- _Directions_: Copy the items below, changing every instance of "Screen dimensions" to "Image size" and keeping everything else unchanged.

[START Data provided]

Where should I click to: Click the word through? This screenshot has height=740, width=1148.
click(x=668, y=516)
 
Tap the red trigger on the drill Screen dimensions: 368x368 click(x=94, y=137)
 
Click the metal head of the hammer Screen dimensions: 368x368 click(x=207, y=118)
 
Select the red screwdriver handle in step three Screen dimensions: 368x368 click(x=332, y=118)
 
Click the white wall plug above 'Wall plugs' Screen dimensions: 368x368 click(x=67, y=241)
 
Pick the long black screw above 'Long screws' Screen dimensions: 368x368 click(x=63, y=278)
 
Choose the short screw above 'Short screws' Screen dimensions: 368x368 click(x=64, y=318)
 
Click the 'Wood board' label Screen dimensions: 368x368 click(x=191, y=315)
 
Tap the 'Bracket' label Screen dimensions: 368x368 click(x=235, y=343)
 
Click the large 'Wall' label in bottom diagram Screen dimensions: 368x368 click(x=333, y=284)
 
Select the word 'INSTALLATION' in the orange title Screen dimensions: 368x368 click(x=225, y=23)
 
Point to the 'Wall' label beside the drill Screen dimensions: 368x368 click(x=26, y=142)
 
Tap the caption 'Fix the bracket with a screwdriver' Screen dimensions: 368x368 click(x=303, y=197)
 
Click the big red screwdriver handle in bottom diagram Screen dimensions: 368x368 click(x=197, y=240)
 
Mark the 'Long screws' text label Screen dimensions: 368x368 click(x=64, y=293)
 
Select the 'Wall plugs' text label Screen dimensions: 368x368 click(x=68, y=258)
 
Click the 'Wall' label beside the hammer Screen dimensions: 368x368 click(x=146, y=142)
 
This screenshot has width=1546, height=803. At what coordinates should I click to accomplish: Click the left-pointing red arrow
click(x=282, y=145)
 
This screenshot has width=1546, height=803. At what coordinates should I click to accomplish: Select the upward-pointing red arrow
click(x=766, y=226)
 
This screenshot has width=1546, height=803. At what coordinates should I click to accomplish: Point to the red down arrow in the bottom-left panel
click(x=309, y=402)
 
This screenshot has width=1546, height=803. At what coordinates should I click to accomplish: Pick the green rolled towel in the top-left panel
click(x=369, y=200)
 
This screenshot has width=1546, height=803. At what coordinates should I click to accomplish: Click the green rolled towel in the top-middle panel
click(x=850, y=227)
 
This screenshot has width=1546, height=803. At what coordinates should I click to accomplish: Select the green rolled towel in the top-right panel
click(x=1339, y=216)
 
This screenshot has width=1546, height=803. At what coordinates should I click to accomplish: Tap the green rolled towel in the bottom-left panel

[END Data provided]

- _Reply_:
Where should I click to: Click the word through? This screenshot has height=740, width=1148.
click(x=668, y=516)
 
Tap the red trigger on the drill Image size: 368x368 click(x=94, y=137)
 
Click the metal head of the hammer Image size: 368x368 click(x=207, y=118)
 
Select the red screwdriver handle in step three Image size: 368x368 click(x=332, y=118)
 
Click the white wall plug above 'Wall plugs' Image size: 368x368 click(x=67, y=241)
 
Pick the long black screw above 'Long screws' Image size: 368x368 click(x=63, y=278)
 
Choose the short screw above 'Short screws' Image size: 368x368 click(x=64, y=318)
 
Click the 'Wood board' label Image size: 368x368 click(x=191, y=315)
 
Tap the 'Bracket' label Image size: 368x368 click(x=235, y=343)
 
Click the large 'Wall' label in bottom diagram Image size: 368x368 click(x=333, y=284)
 
Select the word 'INSTALLATION' in the orange title Image size: 368x368 click(x=225, y=23)
 
Point to the 'Wall' label beside the drill Image size: 368x368 click(x=26, y=142)
 
Tap the caption 'Fix the bracket with a screwdriver' Image size: 368x368 click(x=303, y=197)
 
Click the big red screwdriver handle in bottom diagram Image size: 368x368 click(x=197, y=240)
 
Mark the 'Long screws' text label Image size: 368x368 click(x=64, y=293)
 
Select the 'Wall plugs' text label Image size: 368x368 click(x=68, y=258)
 
Click the 'Wall' label beside the hammer Image size: 368x368 click(x=146, y=142)
 
This screenshot has width=1546, height=803. At what coordinates should I click to accomplish: Click the left-pointing red arrow
click(x=282, y=145)
 
This screenshot has width=1546, height=803. At what coordinates should I click to accomplish: Select the upward-pointing red arrow
click(x=766, y=226)
 
This screenshot has width=1546, height=803. At what coordinates should I click to accomplish: Point to the red down arrow in the bottom-left panel
click(x=309, y=402)
 
This screenshot has width=1546, height=803. At what coordinates should I click to accomplish: Pick the green rolled towel in the top-left panel
click(x=369, y=200)
 
This screenshot has width=1546, height=803. At what coordinates should I click to accomplish: Click the green rolled towel in the top-middle panel
click(x=850, y=227)
 
This screenshot has width=1546, height=803. At what coordinates should I click to accomplish: Select the green rolled towel in the top-right panel
click(x=1339, y=216)
 
This screenshot has width=1546, height=803. At what coordinates should I click to accomplish: Tap the green rolled towel in the bottom-left panel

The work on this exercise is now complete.